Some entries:

┌──

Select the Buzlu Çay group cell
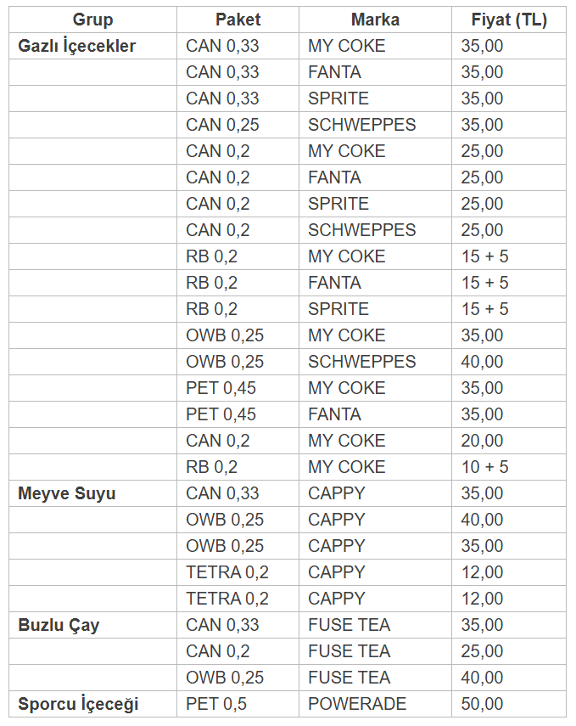Screen dimensions: 576x726 coord(92,625)
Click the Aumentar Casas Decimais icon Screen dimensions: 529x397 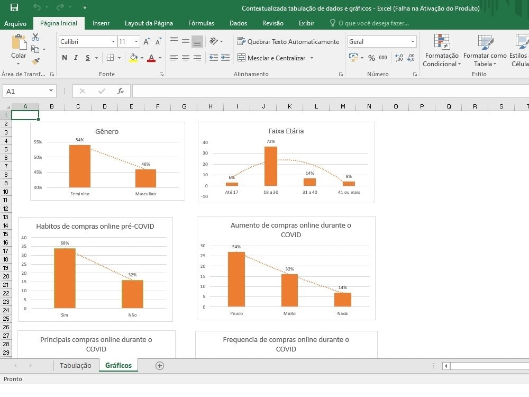(399, 57)
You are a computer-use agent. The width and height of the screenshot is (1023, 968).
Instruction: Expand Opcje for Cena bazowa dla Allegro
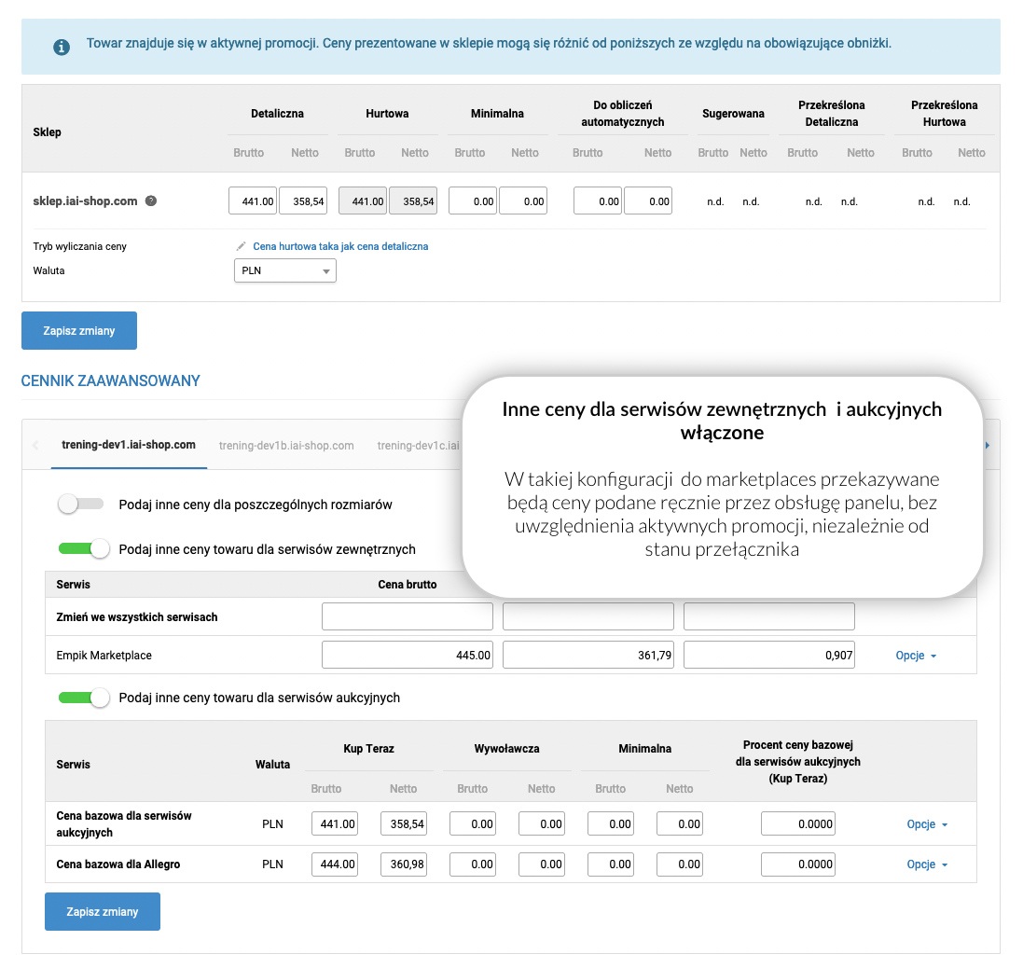pos(927,864)
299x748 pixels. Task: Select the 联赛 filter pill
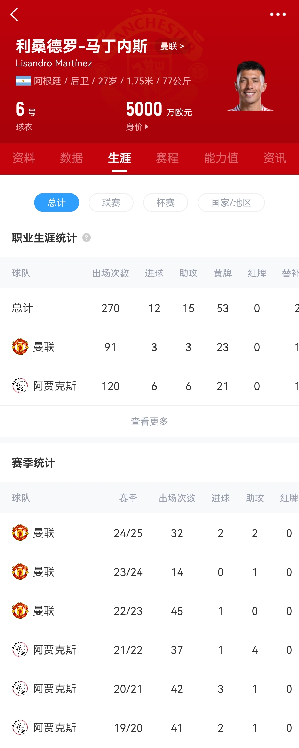click(x=111, y=202)
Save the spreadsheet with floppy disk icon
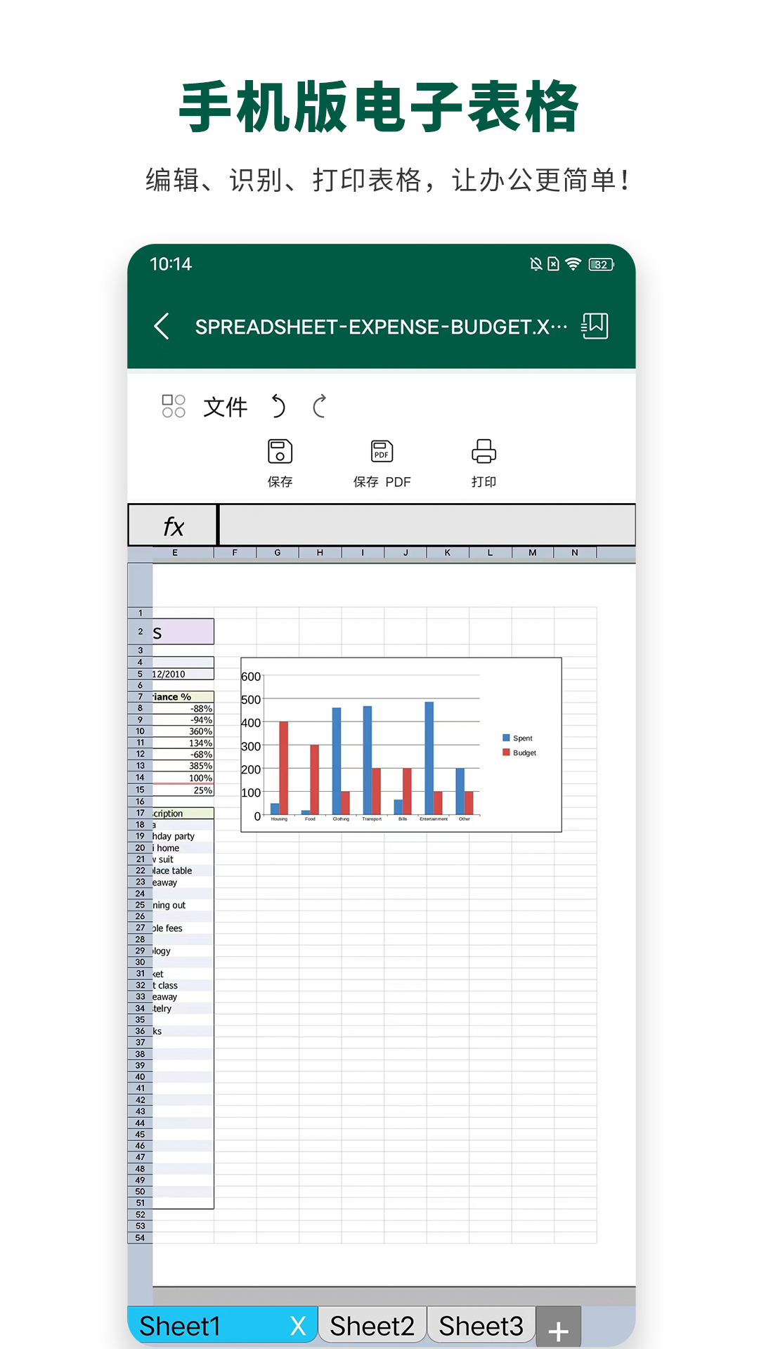Viewport: 759px width, 1349px height. [x=280, y=452]
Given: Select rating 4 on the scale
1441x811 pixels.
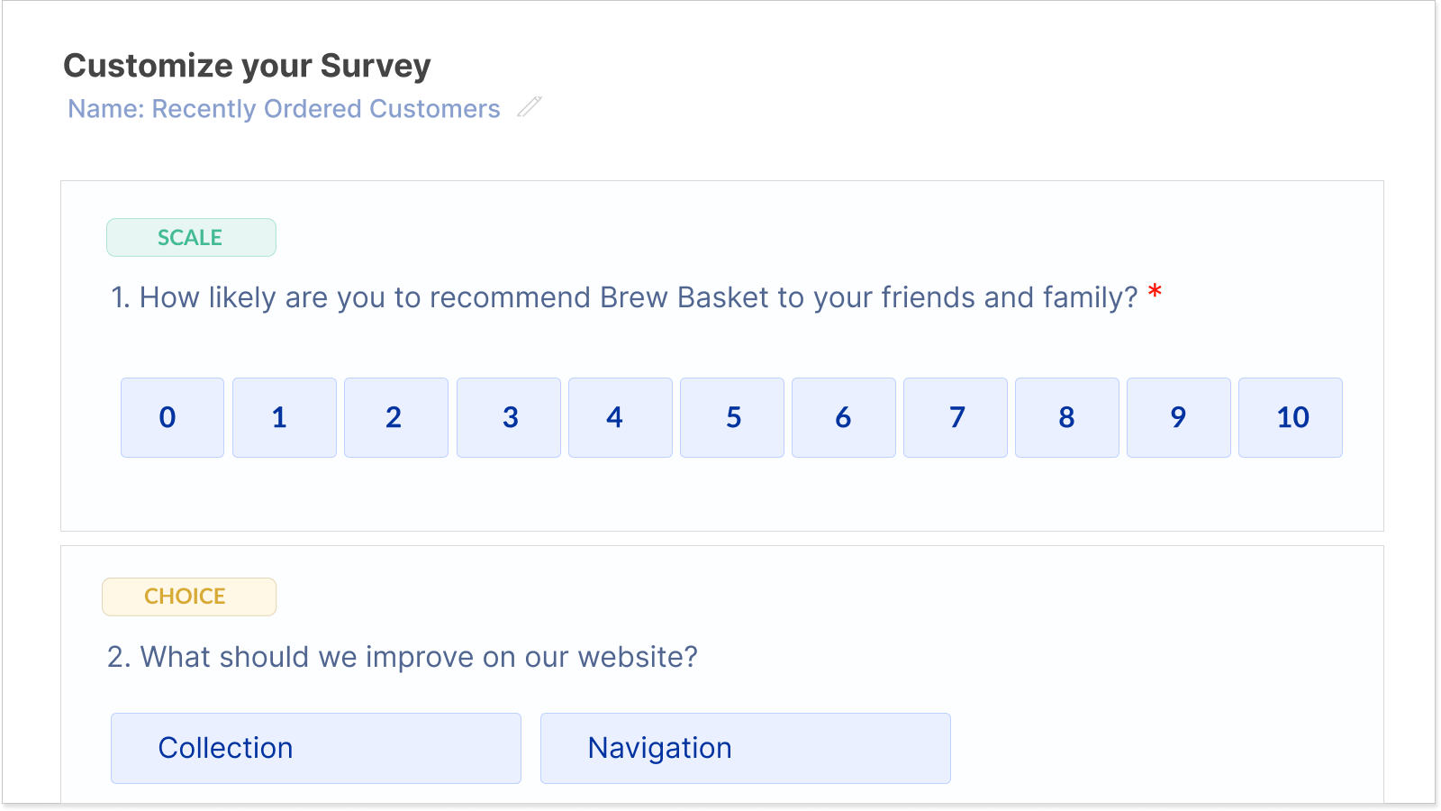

└──

◆ Given request ◆
Please turn the entries, from the line that contains "299x748 pixels. Task: Select" through the end, into a numbered list with no blank lines. Leave the pictures out.

◆ Problem solution ◆
1. 299x748 pixels. Task: Select the 联赛 filter pill
2. click(x=111, y=202)
3. Save the spreadsheet with floppy disk icon
4. Viewport: 759px width, 1349px height. [x=280, y=452]
5. Given: Select rating 4 on the scale
6. 1441x811 pixels.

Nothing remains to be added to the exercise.